Concerns over alleged animal abuse at a Margate amusement fair prompted the lawyer for the event operator to ensure city commissioners “there won’t be animal acts” at its scheduled Fall event.

But the fair as planned would still include a “robust agriculture show” featuring live animals.

Joshua Rydell,  mayor of neighboring Coconut Creek and the lawyer representing the fair operator, Harlan Bast, told Margate commissioners at an August Community Redevelopment Agency meeting, “there was no intent by my client to be disingenuous” regarding the much-criticized monkey act at last November’s fair.

According to the animal rights organization People for the Ethical Treatment of Animals, the event’s “Banana Derby” was “a rodeo-like spectacle in which terrified capuchin monkeys [were] chained to dogs who race at high speeds,” in apparent violation of local law.

The monkey shows were held on weekdays and weekends at the fairgrounds at 1000 N. State Rd. 7, including on Thanksgiving Day. The “derby” shows drew crowds that saw the small primates riding atop dogs, to which the monkeys’ hands were bound.

Activists said they uncovered videos and photos of panicked-looking monkey “jockeys” biting and hitting the dogs and the dogs grimacing in pain.

Despite the abuse claims, this year’s fair will still feature live animals if the city signs off on the event.

According to Rydell, “there will be a robust agriculture show with education components [related to] Florida’s wildlife, as well as livestock to promote agriculture in the state of Florida.”

The fair, as planned, would feature “award-winning hens, turkeys, and things like that, just for educational purposes,” said Rydell, who is seeking approval of a permit for Bast to operate the fair.

Last year’s amusement fair also featured a livestock tent, but this year, event planners will be “doing something more robust,” Rydell told commissioners.

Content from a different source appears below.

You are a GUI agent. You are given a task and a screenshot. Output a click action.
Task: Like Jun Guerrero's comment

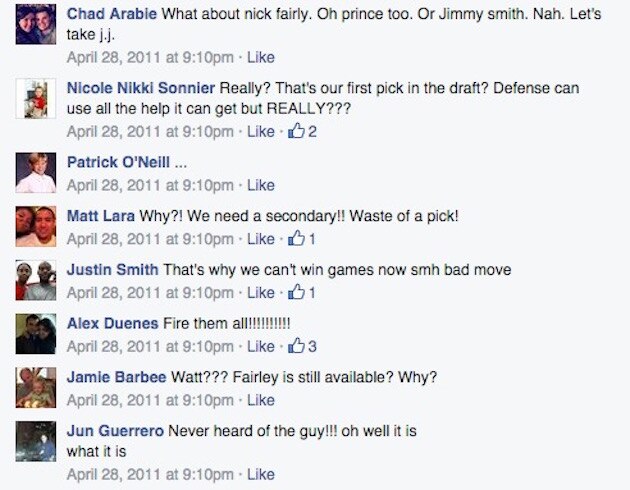point(261,474)
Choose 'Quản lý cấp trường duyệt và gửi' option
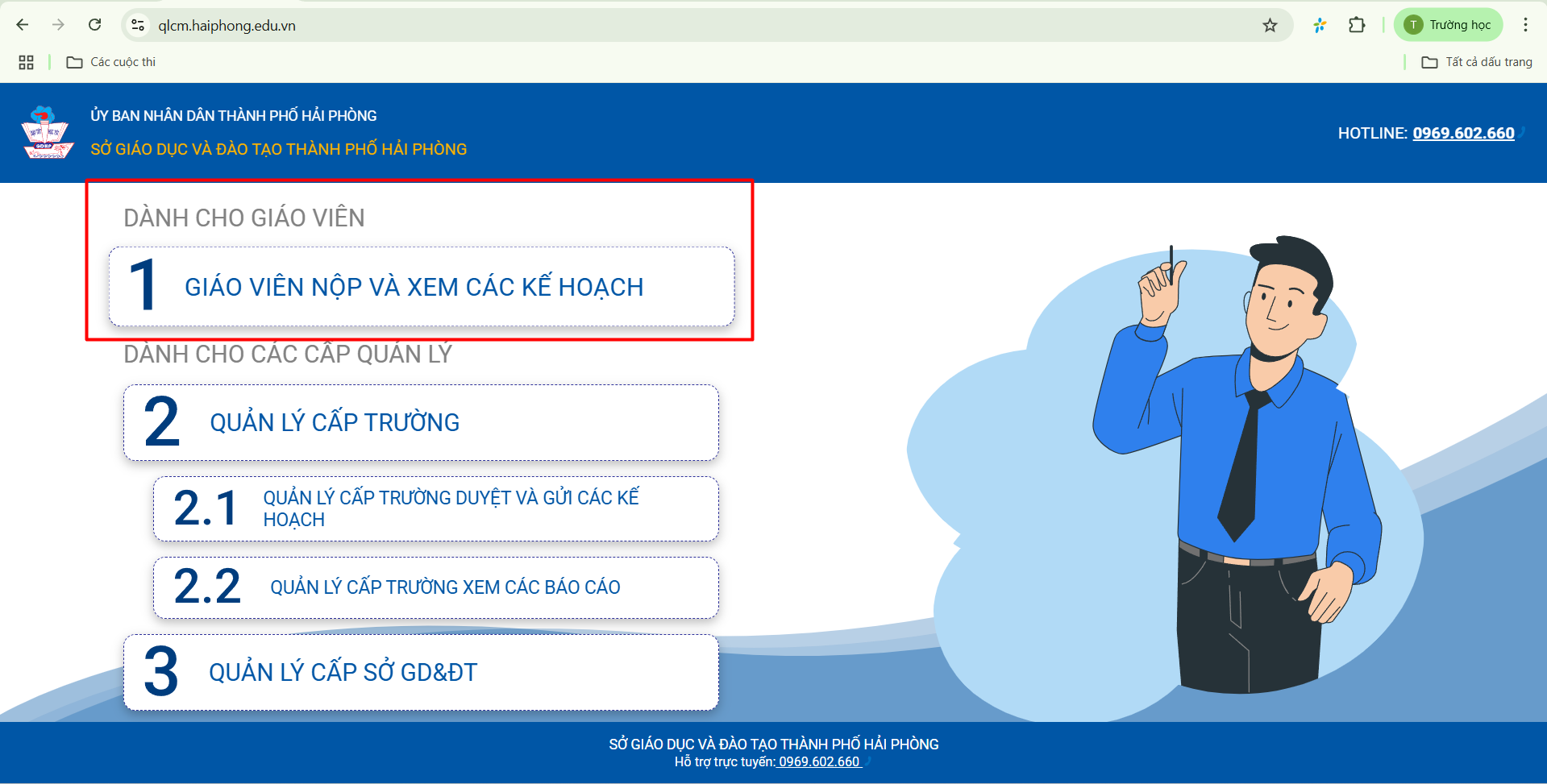This screenshot has height=784, width=1547. coord(435,508)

He disputed what he called the “insinuation” that last year’s event featured “a show act, a showman’s act involving animals…some sort of abuse.”

“I still don’t assert that that’s what happened last year, but we understand the concern of the community. We understand the media storm that came from it.”

Rydell said his client does not “condone anything like [an abusive act], and that’s not something we’re suggesting in any capacity” will be happening this year.

Commissioners at the CRA meeting seemed receptive to Rydell’s pitch for another fair, which would run from mid-November through early December.

Records show that the city would be paid at least $50,000 for the deal.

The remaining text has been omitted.